# DKRZ data ingest workflow information update

(Disclaimer: This demo notebook is for data managers only !)

Updating information with respect to the data ingest workflow (e.g. adding quality assurance information or data publication related information) should be done in a well structured way - based on well defined steps.

These steps update consistent information sets with respect to specific workflow action (e.g. data publication)

Thus the submission_forms package provides a collection of components to support these activities. 

A consistent update step normally consists of
* update on who did what, when (e.g. data manager A quality checked data B at time C ..)
* update on additional information on the activity (e.g. add the quality assurance record)
* updatee the status of the individual workflow step (open, paused, action-required, closed etc.) 

The following generic status states are defined: 

* ACTIVITY_STATUS = "0:open, 1:in-progress ,2:action-required, 3:paused,4:closed"          
* ERROR_STATUS = "0:open,1:ok,2:error"
* ENTITY_STATUS = "0:open,1:stored,2:submitted,3:re-opened,4:closed"
* CHECK_STATUS = "0:open,1:warning, 2:error,3:ok"

In [11]:
# import necessary packages
from dkrz_forms import form_handler, utils, wflow_handler, checks
from datetime import datetime
from pprint import pprint

## demo examples - step by step

The following examples can be adopted to the data managers needs by e.g. creating targeted jupyter notebooks or python scripts Data managers have two separate application scenarios for data ingest information management: 

### Step 1: find and load a specific data ingest activity related form

* Alternative A)
   * check out out git repo https://gitlab.dkrz.de/DKRZ-CMIP-Pool/data_forms_repo
   * this repo contains all completed submission forms
   * all data manager related changes are also committed there
   * subdirectories in this repo relate to the individual projects (e.g. CMIP6, CORDEX, ESGF_replication, ..)
   * each entry there contains the last name of the data submission originator  
   
* Alternative B) (not yet documented, only prototype) 
   * use search interface and API of search index on all submision forms
  
  

In [2]:
# load workflow form object
info_file = "/opt/jupyter/notebooks/form_directory/CORDEX/CORDEX_aa_11.json"
my_form = utils.load_workflow_form(info_file)

In [3]:
# show the workflow steps for this form (long-name, short-name) 
# to select a specific action, you can use the long name, e.g. 'data_ingest' or the related short name e.g. 'ing'
wflow_dict = wflow_handler.get_wflow_description(my_form)
pprint(wflow_dict)

{'data_ingest': 'ing',
 'data_publication': 'pub',
 'data_quality_assurance': 'qua',
 'data_submission': 'sub',
 'data_submission_review': 'rev'}


### Step 2: indicate who is working on which workflow step

In [4]:
# 'start_action' updates the form with information on who is currently working on the form 
# internal information on this (timestamp, status information) is automatically set ..
# the resulting 'working version' of the form is commited to the work repository

wflow_handler.start_action('data_submission_review',my_form,"stephan kindermann")
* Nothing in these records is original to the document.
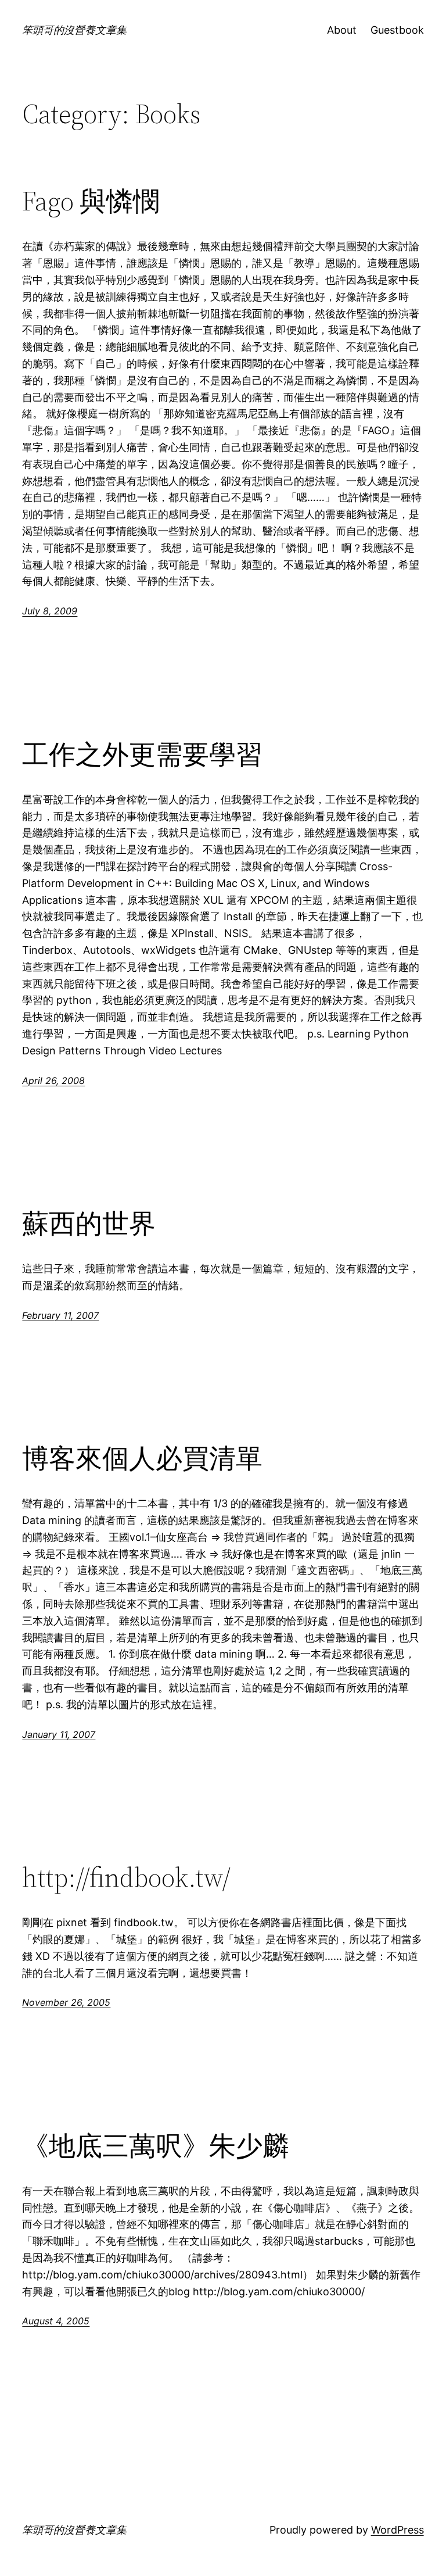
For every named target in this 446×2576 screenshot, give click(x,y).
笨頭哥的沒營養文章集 (74, 30)
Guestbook (397, 30)
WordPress (397, 2530)
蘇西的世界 (89, 1223)
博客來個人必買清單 (142, 1458)
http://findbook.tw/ (126, 1877)
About (342, 30)
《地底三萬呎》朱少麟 (155, 2145)
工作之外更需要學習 (142, 754)
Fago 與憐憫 (91, 200)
Form Handler - save form status message:
entity_in.form_path and entity_out.form_repo_path
/home/testuser/CORDEX/CORDEX_aa_11.ipynb
/opt/jupyter/notebooks/form_directory/CORDEX/CORDEX_aa_11.ipynb
 --- form stored in transfer format in: /opt/jupyter/notebooks/form_directory/CORDEX/CORDEX_aa_11.json
 
 --- commit message:[master 7e2c7a3] Form Handler: submission form for user aa saved using prefix CORDEX_aa_11 ## stephan kindermann: rev started
 1 file changed, 5 insertions(+), 5 deletions(-)


DKRZ Form object 

### Step 3: indicate the update and closure of a specific workflow step

In [5]:
review_report = {}
review_report['comment'] = 'needed to change and correct submission form'
review_report['additional_info'] = "mail exchange with a@b with respect to question ..."

myform = wflow_handler.finish_action('data_submission_review',my_form,"stephan kindermann",review_report)



Form Handler - save form status message:
entity_in.form_path and entity_out.form_repo_path
/home/testuser/CORDEX/CORDEX_aa_11.ipynb
/opt/jupyter/notebooks/form_directory/CORDEX/CORDEX_aa_11.ipynb
 --- form stored in transfer format in: /opt/jupyter/notebooks/form_directory/CORDEX/CORDEX_aa_11.json
 
 --- commit message:[master 659cb5c] Form Handler: submission form for user aa saved using prefix CORDEX_aa_11 ## stephan kindermann: rev finished
 1 file changed, 12 insertions(+), 9 deletions(-)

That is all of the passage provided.